Cyber ​​hygiene is a cybersecurity practice that works similarly to personal security. And it consists of a set of routine tasks that serve to prevent or mitigate the most common errors or oversights, which are the root cause of security incidents.


Regular execution of these recommendations allows individuals to train and form judgment to make intelligent decisions when facing attacks.


Why is Cyber ​​Hygiene important?


A 2020 Stanford University study by Professor Jeff Hancock titled “Psychology of Human Errors” revealed that nine out of ten security breaches were caused by employee error or carelessness.


When employees understand basic security practices, and their role in protecting information, the number of errors or oversights decreases.


Cyber ​​hygiene helps people understand that information protection is not only the responsibility of an IT or Cybersecurity area, but that it is the responsibility of all individuals in an organization. This enables a better response from the organization in case of incidents.


Cyber ​​Hygiene best practices for users


In general, the most common recommendations that users should follow are:


  • Safe and secure passwords:


  1. Use a password vault or management tool, (Keepass, or some commercial option).
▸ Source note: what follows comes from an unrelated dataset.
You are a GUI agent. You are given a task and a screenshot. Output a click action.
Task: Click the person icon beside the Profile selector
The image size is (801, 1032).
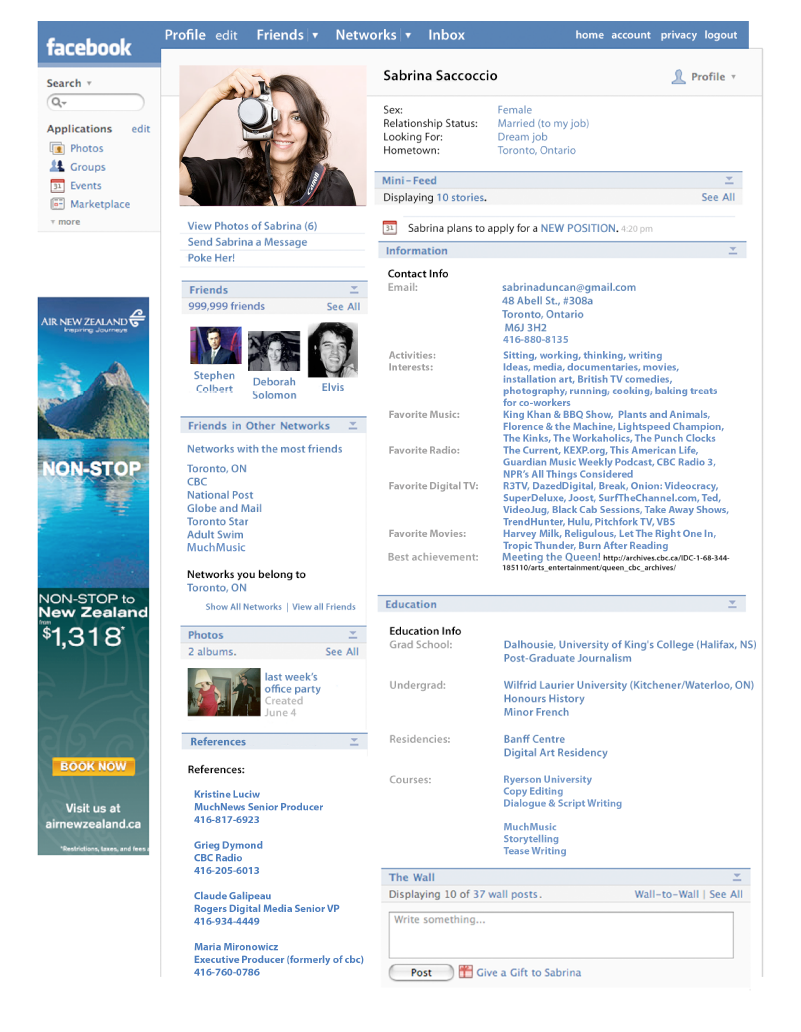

With this you will be able to maintain a large set of strong passwords without relying on your memory
  1. Use a strong master password as a phrase to access

   the vault.

  1. Back up the file with the password vault.
  1. Use 2-step authentication (or second factor authentication), it's especially important in financial applications.
  2. Use a different password for each SITE or service you use, do not reuse passwords between different services.
  3. Use passwords with a minimum length of 12 characters (Consider using phrases, they are easier to remember)
  4. Don't use obvious passwords or easy-to-guess personal information, don't use significant dates like births or anniversaries, or use numbers or letters in sequence.
  5. If the system or site asks you to set up security or challenge questions, such as “What is the name of the city where I was born?”, “What is my mother's maiden name”, etc. Do not give obvious answers that can be easily guessed, and keep the answers in the password management vault.
  6. Do not share passwords, if you have to do it do not do it in clear text. Submit account information and password by 2 different means.


  1. anti-malware
  1. Use antimalware on all computers (desktops or laptops) and mobile devices (phones, tablets, etc).
  2. All operating systems are susceptible to attacks, do not believe the publicity or rumors that there are computers or systems that are not affected by malware.
  3. Keep anti-malware up to date
  4. Perform full scans periodically
  1. E-mail and messaging systems: The use of email accounts to identify and retrieve services on the Internet is widely used. The attack on email accounts is one of the most common.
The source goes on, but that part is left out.